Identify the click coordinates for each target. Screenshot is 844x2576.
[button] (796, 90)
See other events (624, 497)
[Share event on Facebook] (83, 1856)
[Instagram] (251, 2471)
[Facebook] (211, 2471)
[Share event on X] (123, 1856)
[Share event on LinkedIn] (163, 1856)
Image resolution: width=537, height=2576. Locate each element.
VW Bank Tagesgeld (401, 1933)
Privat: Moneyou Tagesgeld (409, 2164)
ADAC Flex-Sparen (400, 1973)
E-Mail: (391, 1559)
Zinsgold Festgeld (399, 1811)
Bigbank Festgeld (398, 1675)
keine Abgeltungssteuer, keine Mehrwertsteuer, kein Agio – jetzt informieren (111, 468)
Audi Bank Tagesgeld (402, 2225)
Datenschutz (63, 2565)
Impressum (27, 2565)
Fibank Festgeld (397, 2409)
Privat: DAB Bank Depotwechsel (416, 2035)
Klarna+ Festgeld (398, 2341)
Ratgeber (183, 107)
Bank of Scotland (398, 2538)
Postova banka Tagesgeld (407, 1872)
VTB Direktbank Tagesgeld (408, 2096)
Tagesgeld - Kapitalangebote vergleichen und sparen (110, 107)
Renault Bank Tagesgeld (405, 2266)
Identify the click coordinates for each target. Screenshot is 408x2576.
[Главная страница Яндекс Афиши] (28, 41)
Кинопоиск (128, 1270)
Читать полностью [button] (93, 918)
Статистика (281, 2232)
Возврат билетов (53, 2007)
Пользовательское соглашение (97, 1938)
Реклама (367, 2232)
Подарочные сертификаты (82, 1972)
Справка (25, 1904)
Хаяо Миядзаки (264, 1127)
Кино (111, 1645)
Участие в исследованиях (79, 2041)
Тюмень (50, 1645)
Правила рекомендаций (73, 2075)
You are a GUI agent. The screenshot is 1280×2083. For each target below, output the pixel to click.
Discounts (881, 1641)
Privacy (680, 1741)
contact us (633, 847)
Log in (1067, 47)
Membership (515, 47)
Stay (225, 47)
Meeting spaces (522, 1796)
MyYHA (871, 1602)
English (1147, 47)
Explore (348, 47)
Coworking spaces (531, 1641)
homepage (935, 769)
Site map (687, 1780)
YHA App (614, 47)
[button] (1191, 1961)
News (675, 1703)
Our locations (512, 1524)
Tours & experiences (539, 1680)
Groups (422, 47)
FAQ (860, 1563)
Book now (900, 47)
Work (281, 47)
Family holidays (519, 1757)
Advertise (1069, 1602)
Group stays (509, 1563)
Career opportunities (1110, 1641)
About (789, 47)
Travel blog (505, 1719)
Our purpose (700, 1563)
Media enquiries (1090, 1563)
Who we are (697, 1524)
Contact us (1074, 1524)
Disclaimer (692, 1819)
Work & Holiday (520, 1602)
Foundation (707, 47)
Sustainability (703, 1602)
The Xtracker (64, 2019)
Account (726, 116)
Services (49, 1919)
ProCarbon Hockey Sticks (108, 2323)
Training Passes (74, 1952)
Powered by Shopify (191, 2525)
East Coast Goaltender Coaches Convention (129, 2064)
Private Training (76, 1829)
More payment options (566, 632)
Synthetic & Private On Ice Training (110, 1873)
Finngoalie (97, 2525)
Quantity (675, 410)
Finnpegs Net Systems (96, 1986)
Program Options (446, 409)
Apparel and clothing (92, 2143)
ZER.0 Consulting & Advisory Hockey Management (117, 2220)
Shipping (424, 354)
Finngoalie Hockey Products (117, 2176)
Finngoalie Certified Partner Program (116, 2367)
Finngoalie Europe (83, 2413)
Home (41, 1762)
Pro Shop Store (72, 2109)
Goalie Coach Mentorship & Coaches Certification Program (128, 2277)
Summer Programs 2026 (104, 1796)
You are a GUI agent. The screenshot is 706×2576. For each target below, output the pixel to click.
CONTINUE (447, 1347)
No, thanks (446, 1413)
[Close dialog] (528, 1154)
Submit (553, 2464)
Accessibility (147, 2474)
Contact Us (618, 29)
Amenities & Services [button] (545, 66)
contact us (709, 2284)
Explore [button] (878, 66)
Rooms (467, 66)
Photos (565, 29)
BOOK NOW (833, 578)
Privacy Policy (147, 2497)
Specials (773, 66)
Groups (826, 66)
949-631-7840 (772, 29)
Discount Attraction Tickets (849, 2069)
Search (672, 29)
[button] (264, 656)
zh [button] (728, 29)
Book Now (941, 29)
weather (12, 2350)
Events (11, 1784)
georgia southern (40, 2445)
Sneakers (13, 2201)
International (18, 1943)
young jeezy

+ + + + + + +

- _HOW TO COMPLETE THIS TASK_:
Repeat the material in full, exactly as written.

- _REPLY TO THE EXERCISE_:
Identify the click coordinates for each target. Screenshot is 844x2576.
[button] (796, 90)
See other events (624, 497)
[Share event on Facebook] (83, 1856)
[Instagram] (251, 2471)
[Facebook] (211, 2471)
[Share event on X] (123, 1856)
[Share event on LinkedIn] (163, 1856)
Image resolution: width=537, height=2576. Locate each element.
VW Bank Tagesgeld (401, 1933)
Privat: Moneyou Tagesgeld (409, 2164)
ADAC Flex-Sparen (400, 1973)
E-Mail: (391, 1559)
Zinsgold Festgeld (399, 1811)
Bigbank Festgeld (398, 1675)
keine Abgeltungssteuer, keine Mehrwertsteuer, kein Agio – jetzt informieren (111, 468)
Audi Bank Tagesgeld (402, 2225)
Datenschutz (63, 2565)
Impressum (27, 2565)
Fibank Festgeld (397, 2409)
Privat: DAB Bank Depotwechsel (416, 2035)
Klarna+ Festgeld (398, 2341)
Ratgeber (183, 107)
Bank of Scotland (398, 2538)
Postova banka Tagesgeld (407, 1872)
VTB Direktbank Tagesgeld (408, 2096)
Tagesgeld - Kapitalangebote vergleichen und sparen (110, 107)
Renault Bank Tagesgeld (405, 2266)
Identify the click coordinates for each target. Screenshot is 408x2576.
[Главная страница Яндекс Афиши] (28, 41)
Кинопоиск (128, 1270)
Читать полностью [button] (93, 918)
Статистика (281, 2232)
Возврат билетов (53, 2007)
Пользовательское соглашение (97, 1938)
Реклама (367, 2232)
Подарочные сертификаты (82, 1972)
Справка (25, 1904)
Хаяо Миядзаки (264, 1127)
Кино (111, 1645)
Участие в исследованиях (79, 2041)
Тюмень (50, 1645)
Правила рекомендаций (73, 2075)
You are a GUI agent. The screenshot is 1280×2083. For each target below, output the pixel to click.
Discounts (881, 1641)
Privacy (680, 1741)
contact us (633, 847)
Log in (1067, 47)
Membership (515, 47)
Stay (225, 47)
Meeting spaces (522, 1796)
MyYHA (871, 1602)
English (1147, 47)
Explore (348, 47)
Coworking spaces (531, 1641)
homepage (935, 769)
Site map (687, 1780)
YHA App (614, 47)
[button] (1191, 1961)
News (675, 1703)
Our locations (512, 1524)
Tours & experiences (539, 1680)
Groups (422, 47)
FAQ (860, 1563)
Book now (900, 47)
Work (281, 47)
Family holidays (519, 1757)
Advertise (1069, 1602)
Group stays (509, 1563)
Career opportunities (1110, 1641)
About (789, 47)
Travel blog (505, 1719)
Our purpose (700, 1563)
Media enquiries (1090, 1563)
Who we are (697, 1524)
Contact us (1074, 1524)
Disclaimer (692, 1819)
Work & Holiday (520, 1602)
Foundation (707, 47)
Sustainability (703, 1602)
The Xtracker (64, 2019)
Account (726, 116)
Services (49, 1919)
ProCarbon Hockey Sticks (108, 2323)
Training Passes (74, 1952)
Powered by Shopify (191, 2525)
East Coast Goaltender Coaches Convention (129, 2064)
Private Training (76, 1829)
More payment options (566, 632)
Synthetic & Private On Ice Training (110, 1873)
Finngoalie (97, 2525)
Quantity (675, 410)
Finnpegs Net Systems (96, 1986)
Program Options (446, 409)
Apparel and clothing (92, 2143)
ZER.0 Consulting & Advisory Hockey Management (117, 2220)
Shipping (424, 354)
Finngoalie Hockey Products (117, 2176)
Finngoalie Certified Partner Program (116, 2367)
Finngoalie Europe (83, 2413)
Home (41, 1762)
Pro Shop Store (72, 2109)
Goalie Coach Mentorship & Coaches Certification Program (128, 2277)
Summer Programs 2026 (104, 1796)
You are a GUI agent. The screenshot is 706×2576. For each target below, output the pixel to click.
CONTINUE (447, 1347)
No, thanks (446, 1413)
[Close dialog] (528, 1154)
Submit (553, 2464)
Accessibility (147, 2474)
Contact Us (618, 29)
Amenities & Services [button] (545, 66)
contact us (709, 2284)
Explore [button] (878, 66)
Rooms (467, 66)
Photos (565, 29)
BOOK NOW (833, 578)
Privacy Policy (147, 2497)
Specials (773, 66)
Groups (826, 66)
949-631-7840 (772, 29)
Discount Attraction Tickets (849, 2069)
Search (672, 29)
[button] (264, 656)
zh [button] (728, 29)
Book Now (941, 29)
weather (12, 2350)
Events (11, 1784)
georgia southern (40, 2445)
Sneakers (13, 2201)
International (18, 1943)
young jeezy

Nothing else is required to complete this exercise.